O turismo está por toda parte, até mesmo em eventos e momentos de “pesar”. A prova disso foi o funeral da rainha Elizabeth II, morta aos 96 anos, no dia 8 de setembro. A “despedida” foi acompanhada por milhares de pessoas, sendo que estimativas apontam que, aproximadamente, um milhão de pessoas passaram por Londres para dar o último adeus à rainha.
Desta forma, afirmo que, mesmo em um momento de tristeza, o turismo se fez presente e beneficiou a economia local. O gasto diário de um turista na Inglaterra, em média, é de 50 Libras Esterlinas — na cotação atual, convertido em Real, o valor equivale a R$ 288. O gasto reflete em diversos setores da economia, como, principalmente, a rede hoteleira, transporte, comércio e alimentação.

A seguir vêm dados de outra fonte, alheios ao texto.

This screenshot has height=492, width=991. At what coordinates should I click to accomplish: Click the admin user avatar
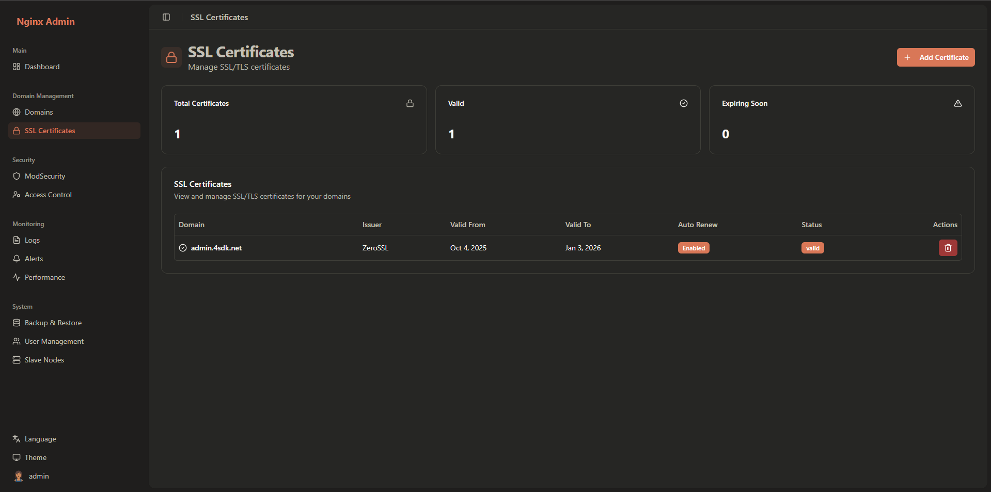pos(19,476)
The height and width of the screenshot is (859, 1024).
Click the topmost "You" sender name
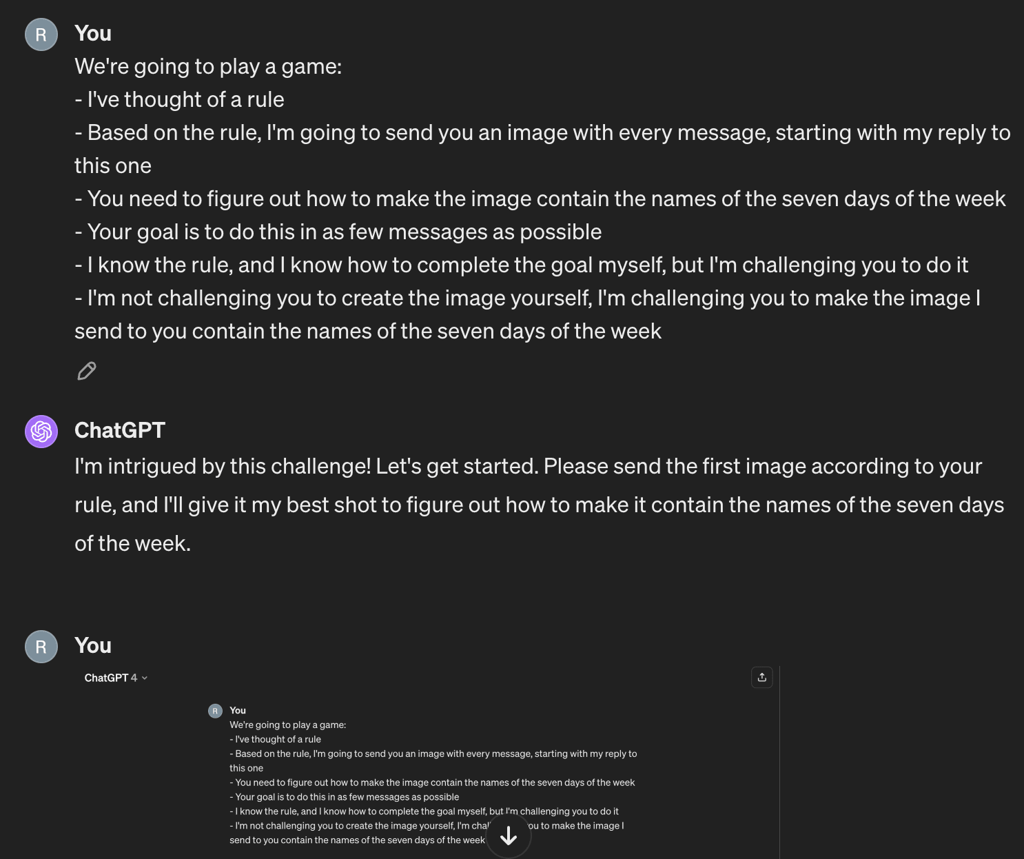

Momentos históricos atraem turistas, mesmo que tristes ou trágicos. Além da Inglaterra, alguns lugares do mundo também atraem “olhares” turísticos por terem em suas histórias tragédias, catástrofes e acidentes, como é o caso dos Estados Unidos — que, por conta da queda do World Trade Center, em 11 de setembro de 2001, ergueu o memorial Torres Gêmeas, em memória das vítimas do atentado — e a Alemanha, que, em Berlim, construiu o Memorial do Holocausto, uma forma de “lembrar” os judeus vítimas do Holocausto.

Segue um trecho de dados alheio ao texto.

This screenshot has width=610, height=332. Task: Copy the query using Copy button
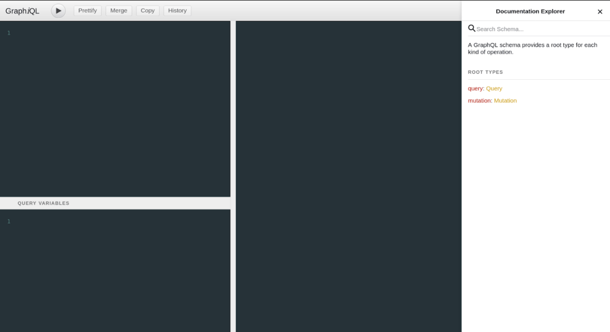(x=147, y=10)
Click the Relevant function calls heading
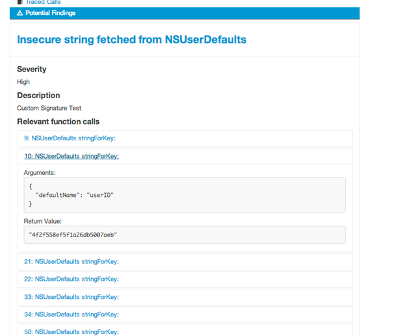 [58, 122]
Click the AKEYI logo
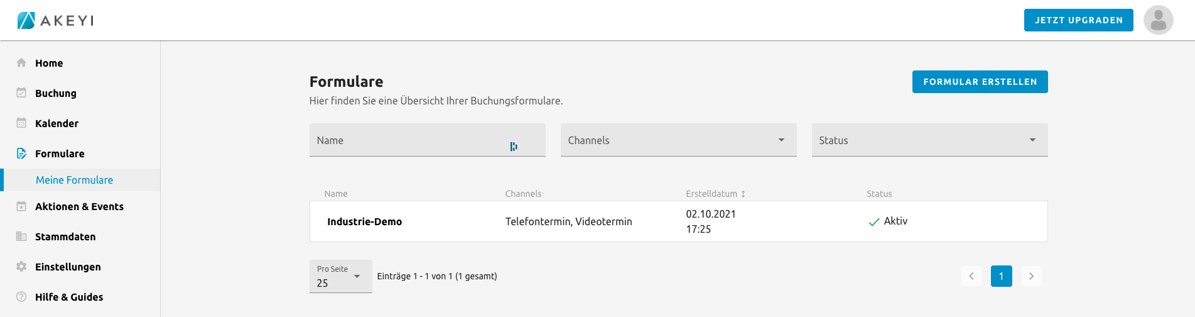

O Memorial Torre Gêmeas já é um dos pontos mais visitados dos Estados Unidos, assim como o Memorial do Holocausto, inaugurado em 2005, também atrai a atenção de turistas do mundo inteiro, além de ser a comprovação da das atrocidades cometidas pelo Nazismo. As histórias nem sempre são “felizes”, mas tornam-se referência e despertam a atenção do turista e marcam o turismo.
A indústria turística está em todas as situações e, por isso, Turismo Eu Acredito!